Fancy a trip to a dystopian United States where teenagers are harvested for spare body parts? No, we’re not talking about Donald Trump’s America (yet!) but the next book up for reading at our popular Student Book Club!
Neal Shusterman’s Unwind is the first in a highly successful series of novels set in the aforementioned dystopia. Some copies of the book are still available to borrow ahead of the meeting – just ask at the Level 3 desk.
The Club will be meeting at the usual time, 7pm, in the Library Staff Room, on Monday 6th March. For more information about the Club, please contact Sharon Reid at the Library: S.D.Reid@lboro.ac.uk, ext. 222403, or why not join the discussion on our Facebook page?
All Aboard for the Student Book Club this February!
Our ever-popular Student Book Club meets again this February when the book up for discussion will be Paula Hawkins’ best-selling thriller The Girl on the Train.
The novel is told from the perspective of three very different women with a deadly secret in common. It was translated to the big screen in 2016, starring Emily Blunt and Justin Theroux.
All of our copies have been borrowed ahead of the next meeting, but you can still find it in all good book shops. The Club will be meeting at the usual time, 7pm, in the Library Staff Room, on Monday 6th February.
For more information about the Club, please contact Sharon Reid at the Library: S.D.Reid@lboro.ac.uk, ext. 222403, or why not join the discussion on our Facebook page?
BookCrossing Is Back!
After a brief hiatus, we’re pleased to announce that we’ve re-launched our popular BookCrossing initiative across campus this month, with new baskets situated in the S Building, the Business School and Martin Hall. They’ll be topped up once a month as usual.

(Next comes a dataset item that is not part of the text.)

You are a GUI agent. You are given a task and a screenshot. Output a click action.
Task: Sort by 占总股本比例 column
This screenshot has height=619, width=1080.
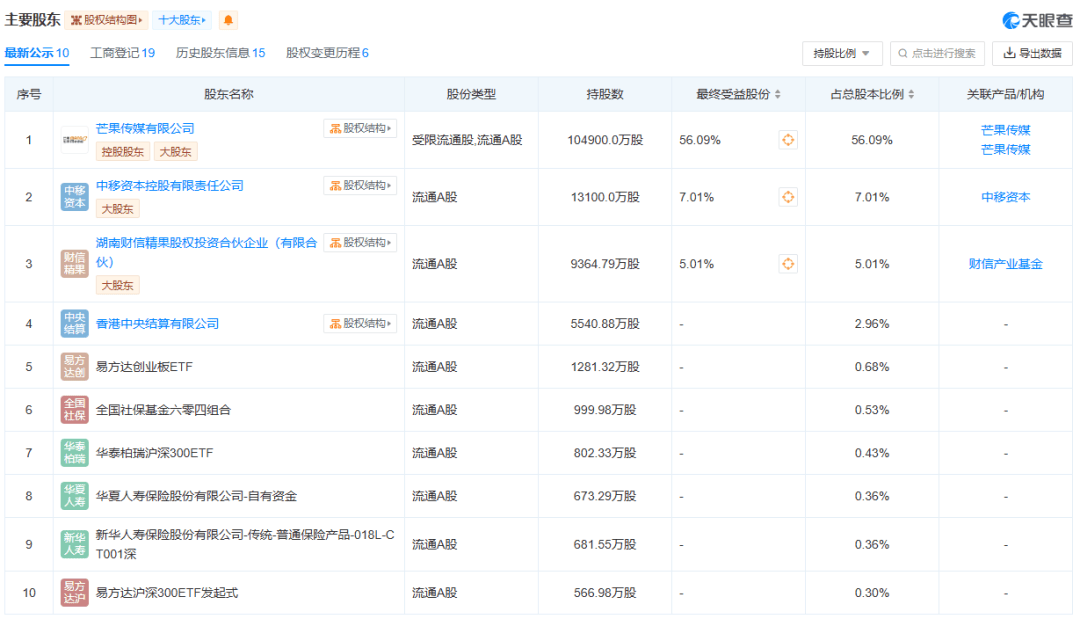(911, 95)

BookCrossing is the leisure reading phenomenon with the aim of encouraging us all to read more for pleasure. Designed as a ‘read me then release’ me scheme, the way it works is that you take any book you fancy, then, once you’ve finished reading it, pass it on for someone else to enjoy. To add to the fun, every book has been given its own ID number, so you can track its journey via the website.

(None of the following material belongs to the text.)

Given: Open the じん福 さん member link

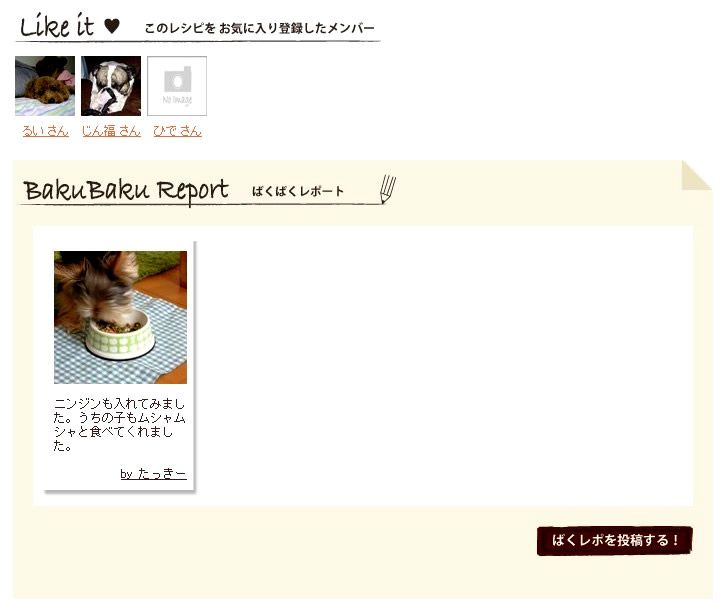Looking at the screenshot, I should point(111,131).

However, to keep the scheme rolling we need more books to keep the baskets topped up! So, if you have any leisure reading books you’re happy to donate to the scheme, we’d really like to have them. Ideally we’d like good quality novels and biographies, autobiographies or memoirs. Please bring them to one of the Library desks, mentioning that they’re for the BookCrossing scheme, and we’ll do the rest!

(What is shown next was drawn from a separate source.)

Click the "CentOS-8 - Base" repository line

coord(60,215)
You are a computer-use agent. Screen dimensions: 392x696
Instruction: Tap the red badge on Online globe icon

Never Let Go of the Book Club!
The Student Book Club meets up for the last time this term (and 2016) next Monday 5th December when the novel up for discussion will be Patrick Ness’s award winning science fiction thriller The Knife of Never Letting Go.
A coming of age story with a spine-chilling twist, the novel picked up the 2008 Guardian Award and is the first part of a trilogy entitled Chaos Walking.
All of our copies have been borrowed ahead of the next meeting, but you can still find it in all good book shops. The Club will be meeting at the usual time, 7pm, in the Library Staff Room.
For more information about the Club, please contact Sharon Reid at the Library: S.D.Reid@lboro.ac.uk, ext. 222403, or why not join the discussion on our Facebook page?
Man Booker Prize 2016 – It’s a Sellout!
Congratulations to novelist Paul Beatty, who became the first American writer in 48 years of competition to win the prestigious Man Booker Prize for his novel The Sellout.
The Sellout has been described as a topical satire on race relations in contemporary America as seen through the eyes of an African-American man living in a run-down fictional American town in the process of being torn apart by increasingly rising racial tensions.
Paul Beatty is the first American author to win the £50,000 prize after US authors became eligible in 2014. The 2016 shortlist included two British, two US, one Canadian and one British-Canadian writer.
We will shortly be adding The Sellout to our stock, but in the mean time you can find and read previous Man Booker Prize winning and nominated novels upstairs among our Leisure Reading collection on Level 4.